Try my delicious whole wheat and honey Challah and enjoy for yourself!
* Exported from MasterCook *
VICKILYNN’S ABSOLUTE BEST CHALLAH
Recipe By :Vickilynn Haycraft © 2002
Serving Size : 72
- 4 1/2 cups warm water — 120 degrees
- 6 Tablespoons butter — softened
- 3 Tablespoons yeast
- 6 Tablespoons extra virgin olive oil
- 2 Tablespoons salt
- 1 cup honey
- 5 medium eggs — beaten slightly
- 15 cups whole wheat flour — *see variations
- 1/2 cup vital gluten
- 4 Tablespoons dried chives — rounded spoonfuls, *optional
GLAZE
- 2 medium egg yolks
- 4 Tablespoons water
Place hot water in mixing bowl (I use a Bosch). Add softened butter and mix to dissolve butter. Add 4 cups of flour and yeast. Mix well and let sponge for 15 minutes. Stir down sponge and add olive oil, salt, honey, eggs, and vital gluten. (I use Prairie Gold). Stir to mix. Add in 4 heaping Tablespoons dried chives, if desired.
*Chives are not traditional in Challah, but we like the nice flavor, especially for holidays. If using bread for French Toast, pizza crusts, traditional Challah or cinnamon buns, omit the chives*
Stir in more flour, (as much as needed) one cup at a time, until a dough is formed that pulls away from the sides of the mixing bowl and clings to itself. The dough should not be very sticky, but still moist and supple. Do not add all the flour if not necessary and add more if needed. The amount of flour needed will vary.
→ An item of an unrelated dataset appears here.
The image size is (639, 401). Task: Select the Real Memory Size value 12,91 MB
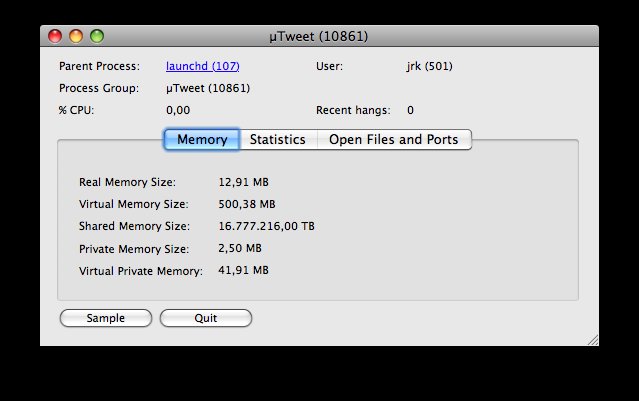click(x=243, y=182)
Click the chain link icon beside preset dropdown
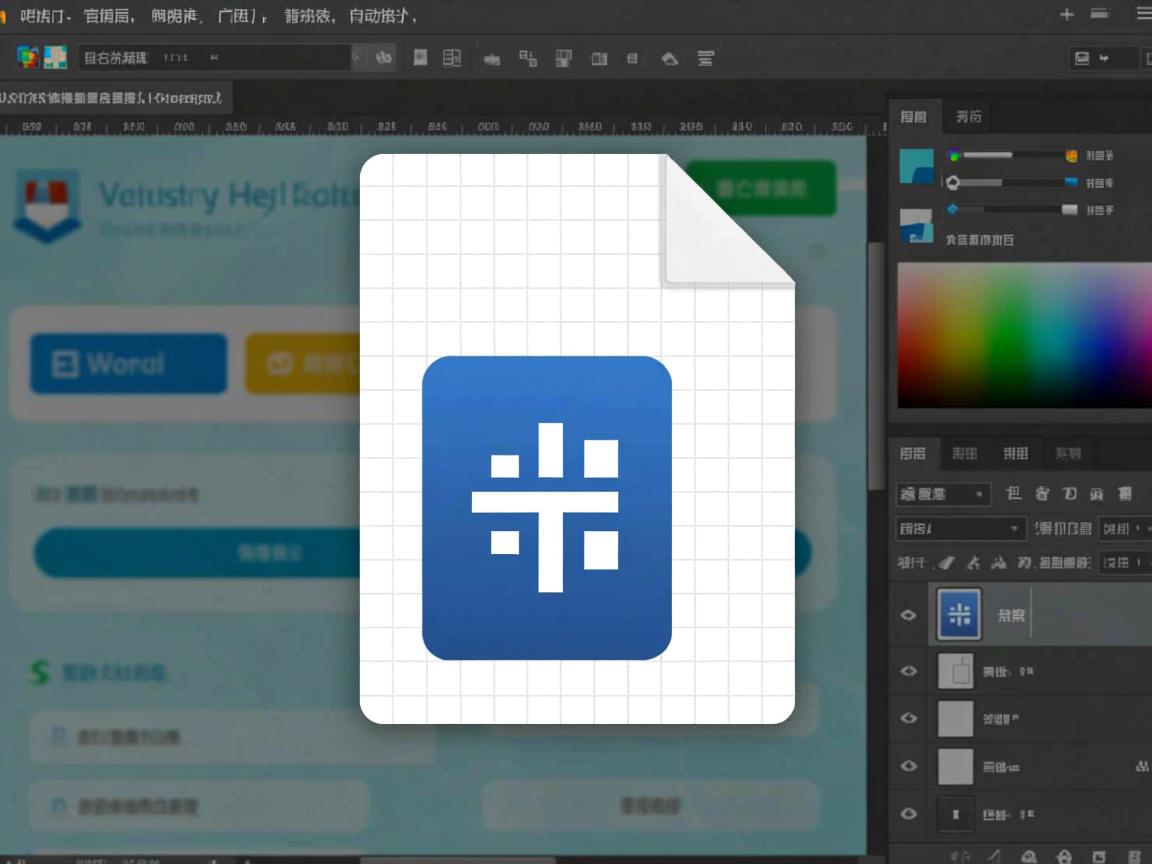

Let dough knead until very supple and springy and gluten is developed. By hand, 12-15 minutes, by large mixer 6-7 minutes.
Let rise, covered, until doubled. Punch dough down and divide into 6 portions. Shape into desired shapes* and let rise about 30 minutes. Brush with glaze before baking.
For shaped rolls; bake in a preheated 425 oven for 10-12 minutes, or until just lightly browned. Do not overbake, they will be hard. I bake mine for 10 minutes.
For loaves, bake in a preheated 350 oven for 20-25 minutes, or until done.
*To make butterhorns (or crescents): divide each loaf portion into 2 equal parts. Roll each part into a circle 6-8 inches. Cut into 6 equal triangles. (I use a pizza cutter). Starting with the wide end, roll up the triangle and place on a lightly greased cookie sheet, with the point underneath. I turn the edges down slightly as well so the rolls look like an upside down “u.”
*To make cloverleaf rolls: divide each loaf portion into 12 balls. Divide each ball into 3 smaller balls. Place 3 balls in each tin of a 12 muffin pan. The balls will join together as they rise and look like a ” crown.”
*VARIATIONS: for those who hate 100% whole wheat
1. Use 3/4 whole wheat flour and 1/4 unbleached flour – omit vital gluten
2. Use 1/2 whole wheat and 1/2 unbleached flour – omit vital gluten
Description:
“2 points per slice”
Per Serving : 126 Calories; 3g Fat (20.7% calories from fat); 4g Protein; 22g Carbohydrate; 3g Dietary Fiber; 23mg Cholesterol; 195mg Sodium. Exchanges: 1 Grain(Starch); 0 Lean Meat; 1/2 Fat; 1/2 Other Carbohydrates.